6. The method according to claim 2, characterized in that, in the wafer peeling step, an external force is applied to the SiC ingot to separate the wafer from the ingot at the point of separation between the modified layer and the crack.
7. The method according to claim 2, characterized in that the modifying laser beam has a second output greater than the first output.

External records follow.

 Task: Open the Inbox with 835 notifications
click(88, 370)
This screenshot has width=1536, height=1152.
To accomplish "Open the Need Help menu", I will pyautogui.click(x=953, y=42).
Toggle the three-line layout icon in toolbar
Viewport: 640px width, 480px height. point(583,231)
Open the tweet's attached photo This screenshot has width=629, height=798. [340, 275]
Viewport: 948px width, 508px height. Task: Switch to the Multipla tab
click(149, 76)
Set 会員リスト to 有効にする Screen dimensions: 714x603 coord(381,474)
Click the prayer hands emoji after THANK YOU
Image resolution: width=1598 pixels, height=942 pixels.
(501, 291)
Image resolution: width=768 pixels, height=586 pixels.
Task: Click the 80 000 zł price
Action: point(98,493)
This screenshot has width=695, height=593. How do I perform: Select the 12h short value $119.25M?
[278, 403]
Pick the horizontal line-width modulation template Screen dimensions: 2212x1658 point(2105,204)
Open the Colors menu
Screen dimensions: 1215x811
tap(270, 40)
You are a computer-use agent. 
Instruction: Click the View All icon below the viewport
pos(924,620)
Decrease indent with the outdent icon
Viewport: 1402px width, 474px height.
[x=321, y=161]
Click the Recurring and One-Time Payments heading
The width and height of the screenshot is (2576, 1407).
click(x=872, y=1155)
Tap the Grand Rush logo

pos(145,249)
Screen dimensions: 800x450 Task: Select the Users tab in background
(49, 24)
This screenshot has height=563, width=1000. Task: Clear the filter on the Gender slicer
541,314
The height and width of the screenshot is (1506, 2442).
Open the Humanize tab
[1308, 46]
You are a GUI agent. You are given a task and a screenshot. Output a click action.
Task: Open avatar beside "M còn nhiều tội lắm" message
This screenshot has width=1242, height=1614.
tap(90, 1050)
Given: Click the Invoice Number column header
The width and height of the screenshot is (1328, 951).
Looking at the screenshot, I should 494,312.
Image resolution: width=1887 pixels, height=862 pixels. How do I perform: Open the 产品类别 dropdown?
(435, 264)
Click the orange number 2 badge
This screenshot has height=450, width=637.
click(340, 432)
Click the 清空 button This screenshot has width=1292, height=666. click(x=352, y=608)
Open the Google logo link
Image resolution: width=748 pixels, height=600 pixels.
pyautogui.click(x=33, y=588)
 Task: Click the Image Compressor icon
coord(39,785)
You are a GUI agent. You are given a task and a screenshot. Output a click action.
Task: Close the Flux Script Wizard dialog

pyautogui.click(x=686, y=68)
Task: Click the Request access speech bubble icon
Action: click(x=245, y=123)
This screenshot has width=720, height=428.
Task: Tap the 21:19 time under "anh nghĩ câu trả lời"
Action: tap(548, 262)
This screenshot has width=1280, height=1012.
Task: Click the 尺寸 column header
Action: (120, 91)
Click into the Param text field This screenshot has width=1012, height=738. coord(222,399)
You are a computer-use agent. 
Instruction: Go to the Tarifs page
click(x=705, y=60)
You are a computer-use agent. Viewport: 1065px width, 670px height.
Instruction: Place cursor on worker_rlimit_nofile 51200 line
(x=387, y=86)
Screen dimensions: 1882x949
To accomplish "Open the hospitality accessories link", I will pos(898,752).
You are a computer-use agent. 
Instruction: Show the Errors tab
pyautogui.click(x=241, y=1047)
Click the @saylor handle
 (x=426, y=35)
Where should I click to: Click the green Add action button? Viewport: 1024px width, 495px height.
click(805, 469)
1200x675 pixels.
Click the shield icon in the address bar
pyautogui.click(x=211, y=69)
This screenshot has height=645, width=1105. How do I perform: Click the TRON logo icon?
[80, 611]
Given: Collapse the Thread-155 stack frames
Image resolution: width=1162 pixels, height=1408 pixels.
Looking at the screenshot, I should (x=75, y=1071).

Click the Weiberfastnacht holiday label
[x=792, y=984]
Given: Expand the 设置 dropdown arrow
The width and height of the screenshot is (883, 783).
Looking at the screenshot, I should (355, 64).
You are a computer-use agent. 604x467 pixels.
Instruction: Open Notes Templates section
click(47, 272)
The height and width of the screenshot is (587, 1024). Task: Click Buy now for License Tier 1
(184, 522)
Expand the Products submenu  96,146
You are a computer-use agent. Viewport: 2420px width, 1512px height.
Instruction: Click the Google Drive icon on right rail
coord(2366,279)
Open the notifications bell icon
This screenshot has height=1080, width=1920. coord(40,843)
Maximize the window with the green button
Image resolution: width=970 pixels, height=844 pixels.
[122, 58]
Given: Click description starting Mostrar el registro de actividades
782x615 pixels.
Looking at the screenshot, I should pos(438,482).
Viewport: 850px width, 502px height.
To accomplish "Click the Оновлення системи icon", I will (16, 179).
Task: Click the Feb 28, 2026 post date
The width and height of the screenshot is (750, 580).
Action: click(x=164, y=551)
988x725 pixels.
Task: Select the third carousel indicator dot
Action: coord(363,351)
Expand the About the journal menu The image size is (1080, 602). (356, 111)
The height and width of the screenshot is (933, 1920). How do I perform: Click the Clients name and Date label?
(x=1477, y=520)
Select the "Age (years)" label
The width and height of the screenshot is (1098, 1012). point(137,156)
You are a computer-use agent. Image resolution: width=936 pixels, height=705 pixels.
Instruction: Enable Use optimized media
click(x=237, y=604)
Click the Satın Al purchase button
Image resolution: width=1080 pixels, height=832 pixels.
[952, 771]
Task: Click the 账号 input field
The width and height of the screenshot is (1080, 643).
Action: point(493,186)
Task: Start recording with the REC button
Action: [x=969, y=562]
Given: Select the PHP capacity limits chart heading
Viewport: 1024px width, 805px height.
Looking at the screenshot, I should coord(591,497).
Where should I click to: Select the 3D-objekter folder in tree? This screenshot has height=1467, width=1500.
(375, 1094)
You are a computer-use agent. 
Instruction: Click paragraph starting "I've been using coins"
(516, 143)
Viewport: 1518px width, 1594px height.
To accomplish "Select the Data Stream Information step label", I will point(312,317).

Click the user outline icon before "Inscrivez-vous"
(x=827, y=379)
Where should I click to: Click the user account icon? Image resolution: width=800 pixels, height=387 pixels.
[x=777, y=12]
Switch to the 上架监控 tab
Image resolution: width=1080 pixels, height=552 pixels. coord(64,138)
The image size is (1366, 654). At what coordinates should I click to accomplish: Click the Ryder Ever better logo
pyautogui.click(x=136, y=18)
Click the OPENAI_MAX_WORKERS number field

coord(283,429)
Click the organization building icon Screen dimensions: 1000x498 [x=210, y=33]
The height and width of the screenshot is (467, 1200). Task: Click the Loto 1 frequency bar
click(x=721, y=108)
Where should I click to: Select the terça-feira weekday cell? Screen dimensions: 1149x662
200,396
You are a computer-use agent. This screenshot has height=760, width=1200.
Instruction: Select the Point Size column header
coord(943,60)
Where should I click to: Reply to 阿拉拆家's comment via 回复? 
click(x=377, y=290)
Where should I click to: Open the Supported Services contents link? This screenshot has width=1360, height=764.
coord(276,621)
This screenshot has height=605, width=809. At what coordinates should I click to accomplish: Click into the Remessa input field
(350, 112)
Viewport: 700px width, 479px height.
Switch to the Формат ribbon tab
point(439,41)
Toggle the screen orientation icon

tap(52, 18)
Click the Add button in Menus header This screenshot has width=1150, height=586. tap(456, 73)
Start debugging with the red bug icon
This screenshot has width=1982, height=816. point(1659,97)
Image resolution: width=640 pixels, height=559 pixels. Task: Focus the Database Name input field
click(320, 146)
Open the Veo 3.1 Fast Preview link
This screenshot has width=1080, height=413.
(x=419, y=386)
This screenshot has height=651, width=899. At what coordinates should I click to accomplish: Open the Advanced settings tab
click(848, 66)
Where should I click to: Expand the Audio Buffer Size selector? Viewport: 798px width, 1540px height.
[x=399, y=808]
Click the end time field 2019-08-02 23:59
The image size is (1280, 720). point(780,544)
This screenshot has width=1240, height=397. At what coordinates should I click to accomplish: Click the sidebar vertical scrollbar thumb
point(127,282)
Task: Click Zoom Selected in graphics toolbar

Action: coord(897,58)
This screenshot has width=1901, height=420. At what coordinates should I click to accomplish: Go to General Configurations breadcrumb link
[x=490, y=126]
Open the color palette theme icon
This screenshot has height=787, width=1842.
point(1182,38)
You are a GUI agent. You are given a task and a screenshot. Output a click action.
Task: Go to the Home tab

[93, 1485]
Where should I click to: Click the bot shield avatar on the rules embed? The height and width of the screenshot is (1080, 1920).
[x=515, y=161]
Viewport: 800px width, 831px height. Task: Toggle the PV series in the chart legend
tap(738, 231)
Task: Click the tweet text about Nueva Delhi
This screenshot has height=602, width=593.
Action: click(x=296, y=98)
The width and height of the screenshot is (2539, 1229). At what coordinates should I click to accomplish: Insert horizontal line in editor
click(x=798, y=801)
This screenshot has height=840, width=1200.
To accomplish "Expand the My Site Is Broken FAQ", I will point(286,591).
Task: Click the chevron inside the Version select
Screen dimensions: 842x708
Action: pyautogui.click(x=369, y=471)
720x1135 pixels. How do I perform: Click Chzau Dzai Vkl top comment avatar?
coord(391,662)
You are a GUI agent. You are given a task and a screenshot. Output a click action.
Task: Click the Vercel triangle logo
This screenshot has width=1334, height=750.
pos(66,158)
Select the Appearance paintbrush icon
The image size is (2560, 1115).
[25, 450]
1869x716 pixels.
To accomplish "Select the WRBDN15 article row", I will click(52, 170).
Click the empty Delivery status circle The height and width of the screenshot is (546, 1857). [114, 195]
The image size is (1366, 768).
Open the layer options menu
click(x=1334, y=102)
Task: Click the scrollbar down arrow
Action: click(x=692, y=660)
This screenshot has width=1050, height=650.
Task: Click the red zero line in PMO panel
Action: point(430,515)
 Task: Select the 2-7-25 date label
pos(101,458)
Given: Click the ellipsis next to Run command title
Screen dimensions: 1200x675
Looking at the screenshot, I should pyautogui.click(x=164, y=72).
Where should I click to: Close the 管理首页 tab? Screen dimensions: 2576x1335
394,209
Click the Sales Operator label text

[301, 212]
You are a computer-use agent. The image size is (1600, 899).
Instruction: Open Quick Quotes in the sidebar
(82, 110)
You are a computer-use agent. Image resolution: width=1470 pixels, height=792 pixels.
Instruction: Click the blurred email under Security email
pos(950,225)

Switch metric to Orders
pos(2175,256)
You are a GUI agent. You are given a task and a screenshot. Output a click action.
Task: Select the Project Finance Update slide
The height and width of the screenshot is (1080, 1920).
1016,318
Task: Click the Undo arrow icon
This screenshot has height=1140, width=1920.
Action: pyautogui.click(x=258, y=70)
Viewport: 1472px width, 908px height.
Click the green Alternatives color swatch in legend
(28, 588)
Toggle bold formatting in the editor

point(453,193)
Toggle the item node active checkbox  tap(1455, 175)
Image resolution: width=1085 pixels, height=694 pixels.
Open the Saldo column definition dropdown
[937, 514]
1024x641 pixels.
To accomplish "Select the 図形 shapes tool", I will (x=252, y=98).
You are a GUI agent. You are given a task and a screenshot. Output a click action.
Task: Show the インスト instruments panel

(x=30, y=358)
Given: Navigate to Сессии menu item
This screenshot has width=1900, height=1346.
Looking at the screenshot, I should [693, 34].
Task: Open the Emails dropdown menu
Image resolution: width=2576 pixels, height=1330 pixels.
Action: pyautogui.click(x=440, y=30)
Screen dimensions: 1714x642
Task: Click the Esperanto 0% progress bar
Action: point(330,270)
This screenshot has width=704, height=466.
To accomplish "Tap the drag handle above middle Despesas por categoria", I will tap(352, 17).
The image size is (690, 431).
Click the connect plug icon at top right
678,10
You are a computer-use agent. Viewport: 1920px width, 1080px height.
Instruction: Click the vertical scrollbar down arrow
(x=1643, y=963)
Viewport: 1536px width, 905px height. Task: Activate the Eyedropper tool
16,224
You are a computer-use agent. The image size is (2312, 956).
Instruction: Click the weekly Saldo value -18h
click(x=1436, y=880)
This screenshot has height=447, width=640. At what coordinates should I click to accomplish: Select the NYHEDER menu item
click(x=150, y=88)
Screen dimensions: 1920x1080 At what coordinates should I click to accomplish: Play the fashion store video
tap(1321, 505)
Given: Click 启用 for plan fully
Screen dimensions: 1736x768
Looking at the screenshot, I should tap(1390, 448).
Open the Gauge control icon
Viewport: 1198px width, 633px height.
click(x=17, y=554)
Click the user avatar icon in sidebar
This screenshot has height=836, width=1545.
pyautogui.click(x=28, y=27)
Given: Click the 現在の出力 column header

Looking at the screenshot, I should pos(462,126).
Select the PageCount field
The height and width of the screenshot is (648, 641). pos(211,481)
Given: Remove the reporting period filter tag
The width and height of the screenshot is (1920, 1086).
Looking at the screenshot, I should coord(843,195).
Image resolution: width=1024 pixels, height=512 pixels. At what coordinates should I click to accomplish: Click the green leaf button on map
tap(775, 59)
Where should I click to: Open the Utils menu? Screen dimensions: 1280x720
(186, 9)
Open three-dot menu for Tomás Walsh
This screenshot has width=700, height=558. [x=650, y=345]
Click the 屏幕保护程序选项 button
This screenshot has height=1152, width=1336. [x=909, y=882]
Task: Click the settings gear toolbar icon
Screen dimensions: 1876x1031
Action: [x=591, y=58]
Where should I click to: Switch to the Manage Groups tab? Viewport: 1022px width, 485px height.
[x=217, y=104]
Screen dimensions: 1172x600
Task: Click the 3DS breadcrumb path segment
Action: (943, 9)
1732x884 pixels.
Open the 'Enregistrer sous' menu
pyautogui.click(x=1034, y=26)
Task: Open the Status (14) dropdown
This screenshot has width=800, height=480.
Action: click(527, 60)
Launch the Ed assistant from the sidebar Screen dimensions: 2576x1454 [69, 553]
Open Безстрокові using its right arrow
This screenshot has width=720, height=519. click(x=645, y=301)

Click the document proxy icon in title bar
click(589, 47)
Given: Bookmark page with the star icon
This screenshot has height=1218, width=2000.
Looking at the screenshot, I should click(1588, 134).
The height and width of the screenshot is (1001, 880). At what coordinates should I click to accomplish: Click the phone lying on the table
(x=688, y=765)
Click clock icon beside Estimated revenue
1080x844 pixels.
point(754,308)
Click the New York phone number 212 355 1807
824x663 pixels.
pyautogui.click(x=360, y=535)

8. The control parameters for the laser beam used for the base coat are: Wavelength: 1000nm to 1100nm, Repetition frequency: 90 kHz to 110 kHz, Average output: 0.8W to 1.2W Pulse width: 0.0001 ns to 0.0005 ns Spot diameter: 1.5 μm to 2 μm The method according to claim 2, characterized in that the numerical aperture (NA) of the condensing lens is 0.6 to 0.
7.
9. The control parameters for the laser beam used for modification are: Wavelength: 1000nm to 1100nm, Repetition frequency: 90 kHz to 110 kHz, Average output: 2.7W to 3.3W Pulse width: 15 ns to 20 ns, Spot diameter: 1.5 μm to 2 μm The method according to claim 2, characterized in that the numerical aperture (NA) of the condensing lens is 0.6 to 0.
7.
10. An apparatus for realizing the method described in any one of claims 1 to 9, This apparatus is characterized by adjusting the rotation angle of the SiC ingot and the scanning direction of the modification laser beam, shifting the scanning direction of the modification laser beam by an angle of 1° to 15° clockwise with respect to the main cutting plane when the scanning direction of the modification laser beam is from rear to front, and shifting the scanning direction of the modification laser beam by an angle of 1° to 15° counterclockwise with respect to the main cutting plane when the scanning direction of the modification laser beam is from front to rear.